New AMD GPUs are now available with some initial software support: https://github.com/ROCmSoftwarePlatform/rocBLAS/blob/develop/CMakeLists.txt here we have new amdgpu_targets: gfx1100 gfx1101 gfx1102 rocm.eclass should prepare this new targets to further proper ebuild support Reproducible: Always
I think it should be added to 5) unofficial_amdgpu_targets since this GPUs are cunsumer class GPUs and official support is unlikely.
Thank you Igor! Have you tested one of the RDNA 3 cards? I don't have one at hand, unfortunately.

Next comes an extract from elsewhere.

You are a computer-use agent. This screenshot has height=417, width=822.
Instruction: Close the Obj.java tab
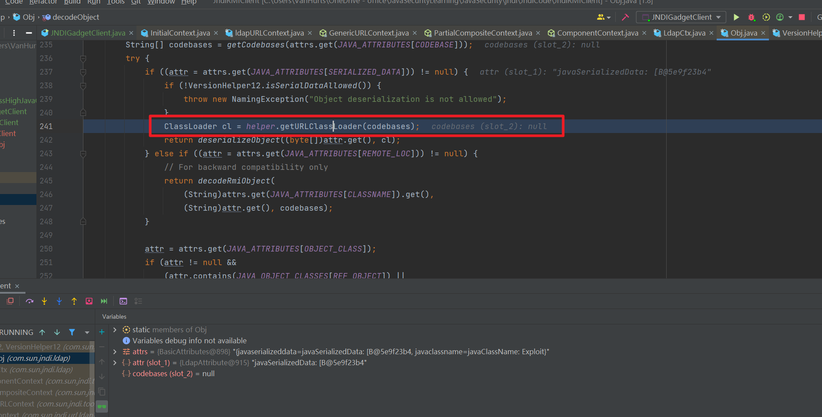pos(763,33)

There is a long way to go to really test it in compute tasks. We need a working rocm ebuilds for it or at least working docker image. Some work have been done for previous generation cards (still 5.3.x rocm version ebuilds while existing 5.4.x release and 5.5 git branch). As for graphics tests, it is all right. Initial mesa and kernel support are exellent.
To be clear, some reports exists for hip working in 5.4.2 (needs to be proved). Full gfx1100 family support is expected for 5.5 release.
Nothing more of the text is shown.